GENETIC-VARIANTS IN THE PUTIDAREDOXIN CYTOCHROME-P-450(CAM) ELECTRON-TRANSFER COMPLEX - IDENTIFICATION OF THE RESIDUE RESPONSIBLE FOR REDOX-STATE-DEPENDENT CONFORMERS

Camphor is hydroxylated in Pseudomonas putida by a three-component system comprised of an oxidase, cytochrome P-450cam, and a two-protein electron-transfer chain, putidaredoxin and putidaredoxin reductase [Tyson et al. (1972) J. Biol. Chem. 274, 5777-5784]. The enzymatic removal of putidaredoxin's C-terminal tryptophan is known to cause a much reduced rate of enzymatic activity in the reconstituted camphor hydroxylase system [Sligar et al. (1974) Proc. Natl. Acad. Sci. U.S.A. 71, 3906-3910]. To further study the role of tryptophan in the association and/or electron-transfer reactions of putidaredoxin, the gene coding for the iron-sulfur protein was altered so that the tryptophan codon was either deleted or replaced by Phe, Tyr, Asp, Leu, Val, or Lys. Although the initial evaluation of these variant proteins [Davies et al. (1990) J. Am. Chem. Soc. 112, 7396-7398] showed much reduced velocities of electron transfer between P-450cam and the nonaromatic C-terminal proteins, the relative contributions of the binding specificity and intracomplex electron-transfer rates were not addressed.
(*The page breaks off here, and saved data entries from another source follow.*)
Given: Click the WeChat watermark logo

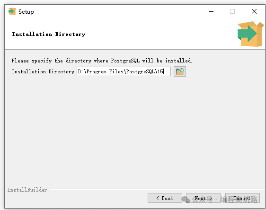Looking at the screenshot, I should (186, 199).
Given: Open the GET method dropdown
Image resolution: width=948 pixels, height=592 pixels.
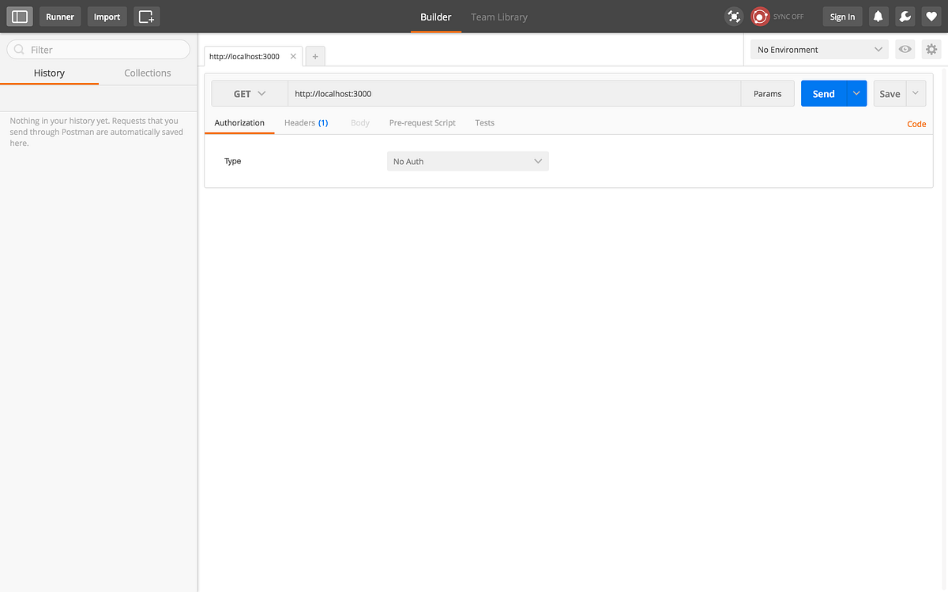Looking at the screenshot, I should pos(249,93).
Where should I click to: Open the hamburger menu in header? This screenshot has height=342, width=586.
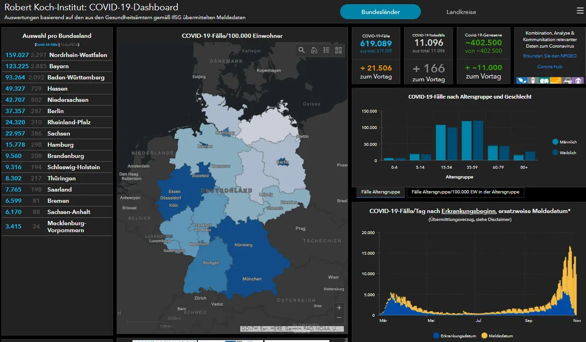tap(580, 11)
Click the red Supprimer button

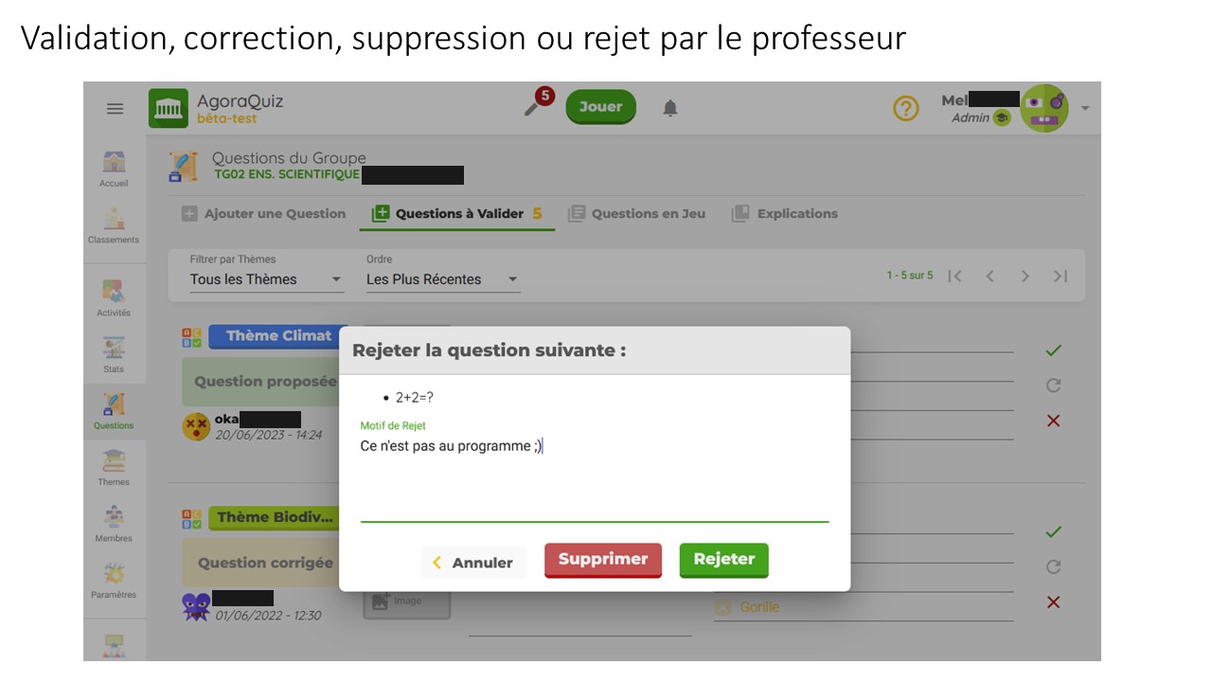[602, 560]
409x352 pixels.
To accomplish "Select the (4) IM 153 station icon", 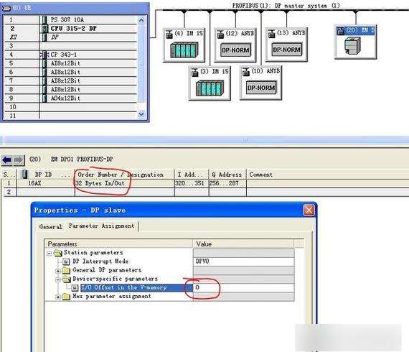I will click(x=184, y=45).

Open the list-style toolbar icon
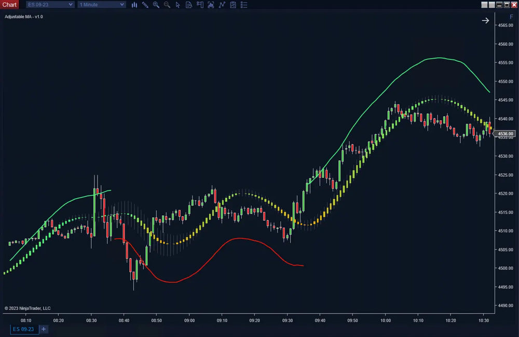[244, 5]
We report here a complete kinetic characterization of these proteins where the dependence of the rate constant on the putidaredoxin concentration was used to determine the intracomplex electron-transfer rate constants and the association energies for all the putidaredoxins in both oxidation states. The sum of forward and reverse intracomplex electron-transfer rate constants varies from 4.90 s-1 for the Lys C-terminal variant to 172 s-1 for the native protein. Differences in the behavior of the variant proteins are most striking when comparing the cytochrome P-450cam association energies with reduced putidaredoxins. The presence of a C-terminal aromatic residue is required for a relatively high cytochrome P-450cam affinity of the reduced relative to the oxidized protein. The desolvation of putidaredoxin's C-terminal residue is discussed as a possible explanation for this behavior.